Wow! I didn’t expect such fervor.

(In response to your question, I have been working in big pharma for the past twenty years, admittedly not as a chemist, though with more than a layman’s knowledge of scientific processes in the drug pipeline)

And I don’t disagree with your logic: for example, in work with folks in Drug Safety, I was amazed at the nature of metabolites in the body and how much diligence was placed on tagging and identifying every last scrap of stuff that turns up in a body after a drug is introduced—stuff that can be toxic even if the drug wasn’t. There are so many reasons why a good drug candidate can fail all along the pipeline.

Given unlimited resources (e.g. typical $800million and 14y to make a new drug), I’m confident such a magic powder could be developed.

Anyway, you are thinking too deeply about this: It was just a throwaway idea. I feel your most important point was that this “magic powder” would be a contaminant that really has no business being brought into hospital rooms.

And the blacklight bit? That’s just for spot checks, once a week or once a month. It’s not like this special stuff would be used in every room daily.

Does anyone know the process that the beds, handrails, telephones, remote controls, bedside table, etc go through to prevent the transmission of disease, in-between patients? What is done with the assorted items, and who does it? Always wondered about that.

I think the idea is that not every patient room will have a sink. It’s a bit of a foreign concept for me as I have never personally worked in or visited a site that didn’t have sinks in patient rooms. Clinic, ER, long term care… all of them have sinks in patient care areas. Good for me; I hate hand sanitizer.

I think disrupting the patients, not to mention being a nuisance to the staff who do wash properly, in an effort to force people into following protocol is… well, it’s not a good idea, especially in certain circumstances (e.g., long term care patient on comfort cares surrounded by grieving family).

I think that spot checking and relatively severe (because “It’s just hand washing! It’s not like I hurt anybody!”*) punishment for noncompliance is the only thing that will fix it. It only takes 20 seconds. They all know why they should wash their hands and that germs can spread quite quickly if they don’t. They don’t care. They’re lazy.

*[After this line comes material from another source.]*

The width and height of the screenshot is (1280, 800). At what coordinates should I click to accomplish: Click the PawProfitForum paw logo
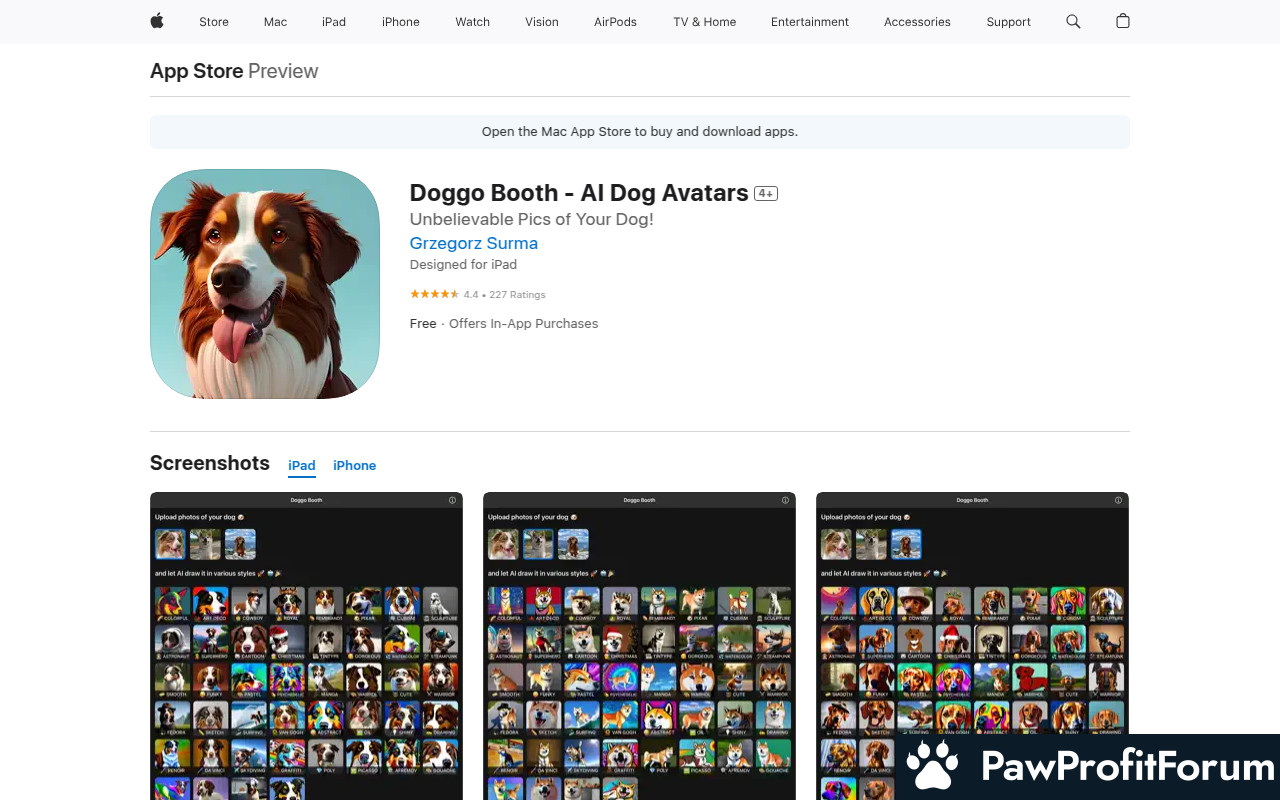(x=932, y=767)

*Yes, I actually heard this, during a meeting following a little outbreak of VRE in one particular wing of my facility. Some of the dumbest people I know are health care providers.

Wow, sorry for all the “I thinks”. I had a really stupid argument earlier with a wannabe psych who stomped his feet and cried because I disagreed with his position that people who state their thoughts and feelings without first saying “I think…” are controlling and trying to pass their opinions off as fact.

He’s a douchebag and I am never talking to him again.

this reminds me of that auto curse ticket in that old futuristic stallone movie. an electronic hall monitor railing against doctors? no way it is happening unless it is made subtle.

A hospital in the system I used to work for is getting closer to this idea.

They have sensors in the rooms in various locations and each nurse wears a sensor all shift as well. (All movable equipment has a mounted sensor as well.) Every movement is tracked 24/7 by a program, live and recorded.

So, not only can you tell that Sally Jensen, R.N. came into room N315 at 4:36pm and took the jet vent out, you can see how long she was in there and if she approached the sensors by the sinks or the sanitizer dispenser.

Now, this doesn’t make her use the sanitizer or wash her hands but when the patient in a room she visits tells the head shift nurse that Sally Jensen, R.N. did not clean her hands, they can go back and look at the log and see that the patient is correct.

At least, that’s the plan.

(Sensors are also used for safety as the nurse’s location is always transmitted so in a crisis situation, she simply sets off her communication alarm and the tracking shows exactly where she is located in the building.)

No, doctors are not made to wear the sensors if they don’t want. Can’t be making doctors upset.